THINGS TO DO:
a – In the passage on CSAP localization in zebrafish, copy the text from "To analyze CSAP" to "component in zebrafish.".
b – According to the passage on CSAP localization in zebrafish, where are the mCherry-CSAP foci located relative to the cilia?
c – Translate this sentence from the passage on CSAP localization in zebrafish into Spanish: "In total, these results suggest that CSAP is a basal body component in zebrafish."

PROVIDED TEXT:
┏━━
To analyze CSAP localization in zebrafish, we injected mCherry-CSAP mRNA into one-cell-stage, Arl13b-GFP transgenic embryos. Live confocal imaging revealed that mCherry-CSAP localized to specific foci at the apical surface of neuroepithelial cells where cilia form along the brain ventricle lumen (Figure 3B). On the basis of colocalization with the ciliary marker Arl13b-GFP (Borovina et al., 2010), these mCherry-CSAP foci are present at the base of the cilia (Figure 3B), indicating that CSAP localizes to the basal body. In total, these results suggest that CSAP is a basal body component in zebrafish.
┗━━
RECORDS SHOWN:
┏━━
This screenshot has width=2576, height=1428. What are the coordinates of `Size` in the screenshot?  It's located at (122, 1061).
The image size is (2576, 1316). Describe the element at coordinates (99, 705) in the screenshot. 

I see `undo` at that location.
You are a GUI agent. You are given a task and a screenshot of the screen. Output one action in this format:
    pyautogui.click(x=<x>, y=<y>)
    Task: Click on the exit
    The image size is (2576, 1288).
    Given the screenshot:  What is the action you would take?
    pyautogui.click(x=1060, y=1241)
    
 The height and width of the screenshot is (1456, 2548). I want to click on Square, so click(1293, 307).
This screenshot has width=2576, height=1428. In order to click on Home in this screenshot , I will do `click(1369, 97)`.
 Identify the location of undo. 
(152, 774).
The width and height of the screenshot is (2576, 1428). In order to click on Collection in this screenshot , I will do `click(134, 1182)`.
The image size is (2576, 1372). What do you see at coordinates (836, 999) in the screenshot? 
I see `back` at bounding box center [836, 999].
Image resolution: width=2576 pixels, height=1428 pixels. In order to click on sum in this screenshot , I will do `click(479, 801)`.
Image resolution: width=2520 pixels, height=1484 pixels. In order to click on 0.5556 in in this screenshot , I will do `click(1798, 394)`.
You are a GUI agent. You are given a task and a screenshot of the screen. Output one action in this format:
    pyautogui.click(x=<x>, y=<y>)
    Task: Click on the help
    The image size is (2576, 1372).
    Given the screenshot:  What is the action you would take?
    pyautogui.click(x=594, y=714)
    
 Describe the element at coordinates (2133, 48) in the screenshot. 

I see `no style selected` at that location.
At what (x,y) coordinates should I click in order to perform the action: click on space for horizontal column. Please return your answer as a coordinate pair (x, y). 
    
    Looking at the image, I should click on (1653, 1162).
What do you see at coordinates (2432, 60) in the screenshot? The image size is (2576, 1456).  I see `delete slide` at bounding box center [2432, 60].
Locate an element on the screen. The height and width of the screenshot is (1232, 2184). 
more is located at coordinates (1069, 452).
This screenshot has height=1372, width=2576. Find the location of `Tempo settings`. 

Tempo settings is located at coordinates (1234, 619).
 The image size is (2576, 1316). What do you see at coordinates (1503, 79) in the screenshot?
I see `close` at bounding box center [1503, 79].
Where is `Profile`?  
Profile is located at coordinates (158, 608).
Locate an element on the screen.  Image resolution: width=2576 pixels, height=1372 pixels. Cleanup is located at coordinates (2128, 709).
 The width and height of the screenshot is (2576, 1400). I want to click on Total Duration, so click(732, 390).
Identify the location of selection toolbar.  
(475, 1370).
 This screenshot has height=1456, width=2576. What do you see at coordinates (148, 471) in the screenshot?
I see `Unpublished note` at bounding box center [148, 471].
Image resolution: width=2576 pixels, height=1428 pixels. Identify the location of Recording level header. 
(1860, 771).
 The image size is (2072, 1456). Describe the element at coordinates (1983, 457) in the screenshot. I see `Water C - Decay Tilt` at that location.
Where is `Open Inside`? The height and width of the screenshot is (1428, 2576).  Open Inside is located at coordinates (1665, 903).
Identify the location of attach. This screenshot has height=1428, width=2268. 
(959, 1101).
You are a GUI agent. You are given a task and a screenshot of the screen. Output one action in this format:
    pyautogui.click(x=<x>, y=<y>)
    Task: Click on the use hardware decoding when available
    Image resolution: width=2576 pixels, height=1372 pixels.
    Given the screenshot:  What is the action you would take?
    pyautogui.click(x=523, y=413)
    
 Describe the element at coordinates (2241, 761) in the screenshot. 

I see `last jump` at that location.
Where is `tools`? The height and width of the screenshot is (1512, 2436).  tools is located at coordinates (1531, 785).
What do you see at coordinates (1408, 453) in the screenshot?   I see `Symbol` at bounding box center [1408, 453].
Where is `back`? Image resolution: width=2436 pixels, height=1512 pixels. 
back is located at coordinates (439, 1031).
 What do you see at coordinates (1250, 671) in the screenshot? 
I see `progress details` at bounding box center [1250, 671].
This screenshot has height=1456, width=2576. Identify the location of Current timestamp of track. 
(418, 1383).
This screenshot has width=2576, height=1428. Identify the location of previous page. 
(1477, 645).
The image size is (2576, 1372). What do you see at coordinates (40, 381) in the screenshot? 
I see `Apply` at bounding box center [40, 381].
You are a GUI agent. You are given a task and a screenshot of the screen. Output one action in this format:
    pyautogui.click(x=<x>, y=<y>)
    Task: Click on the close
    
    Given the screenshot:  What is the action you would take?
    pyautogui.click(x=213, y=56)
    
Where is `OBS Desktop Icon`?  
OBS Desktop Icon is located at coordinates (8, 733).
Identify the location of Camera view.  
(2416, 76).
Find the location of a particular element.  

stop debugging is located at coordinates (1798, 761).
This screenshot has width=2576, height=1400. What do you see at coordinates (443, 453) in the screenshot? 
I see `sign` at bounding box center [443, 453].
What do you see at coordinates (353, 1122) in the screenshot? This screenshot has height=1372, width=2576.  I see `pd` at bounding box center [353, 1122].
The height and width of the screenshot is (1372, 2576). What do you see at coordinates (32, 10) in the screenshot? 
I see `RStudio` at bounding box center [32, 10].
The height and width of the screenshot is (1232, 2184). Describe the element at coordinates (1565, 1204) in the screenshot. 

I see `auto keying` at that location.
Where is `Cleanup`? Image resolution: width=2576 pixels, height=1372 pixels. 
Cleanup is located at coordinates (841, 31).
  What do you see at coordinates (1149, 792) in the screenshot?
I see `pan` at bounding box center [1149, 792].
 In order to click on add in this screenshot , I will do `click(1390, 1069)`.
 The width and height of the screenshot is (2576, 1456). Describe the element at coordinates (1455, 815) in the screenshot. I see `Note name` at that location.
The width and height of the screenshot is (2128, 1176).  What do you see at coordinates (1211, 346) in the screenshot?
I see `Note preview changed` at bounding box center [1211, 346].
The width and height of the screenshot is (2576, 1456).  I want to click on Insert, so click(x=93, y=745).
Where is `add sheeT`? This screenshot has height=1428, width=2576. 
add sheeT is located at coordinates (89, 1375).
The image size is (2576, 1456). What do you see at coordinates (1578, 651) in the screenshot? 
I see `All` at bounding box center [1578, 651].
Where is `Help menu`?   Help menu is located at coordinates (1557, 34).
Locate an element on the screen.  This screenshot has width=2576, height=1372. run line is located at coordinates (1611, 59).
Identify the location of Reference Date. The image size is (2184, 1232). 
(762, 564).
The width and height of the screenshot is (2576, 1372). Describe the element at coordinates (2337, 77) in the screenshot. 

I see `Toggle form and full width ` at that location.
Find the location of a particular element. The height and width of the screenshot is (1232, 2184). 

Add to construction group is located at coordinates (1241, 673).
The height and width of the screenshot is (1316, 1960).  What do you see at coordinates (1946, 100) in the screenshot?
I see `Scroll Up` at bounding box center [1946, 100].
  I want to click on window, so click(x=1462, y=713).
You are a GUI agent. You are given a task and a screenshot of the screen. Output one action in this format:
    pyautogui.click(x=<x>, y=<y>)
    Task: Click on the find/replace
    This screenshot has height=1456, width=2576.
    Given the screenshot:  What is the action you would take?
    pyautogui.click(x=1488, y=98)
┗━━
SOLUTIONS TO THE TASKS:
a –
To analyze CSAP localization in zebrafish, we injected mCherry-CSAP mRNA into one-cell-stage, Arl13b-GFP transgenic embryos. Live confocal imaging revealed that mCherry-CSAP localized to specific foci at the apical surface of neuroepithelial cells where cilia form along the brain ventricle lumen (Figure 3B). On the basis of colocalization with the ciliary marker Arl13b-GFP (Borovina et al., 2010), these mCherry-CSAP foci are present at the base of the cilia (Figure 3B), indicating that CSAP localizes to the basal body. In total, these results suggest that CSAP is a basal body component in zebrafish.

b – At the base of the cilia.

c – En conjunto, estos resultados sugieren que CSAP es un componente del cuerpo basal en el pez cebra.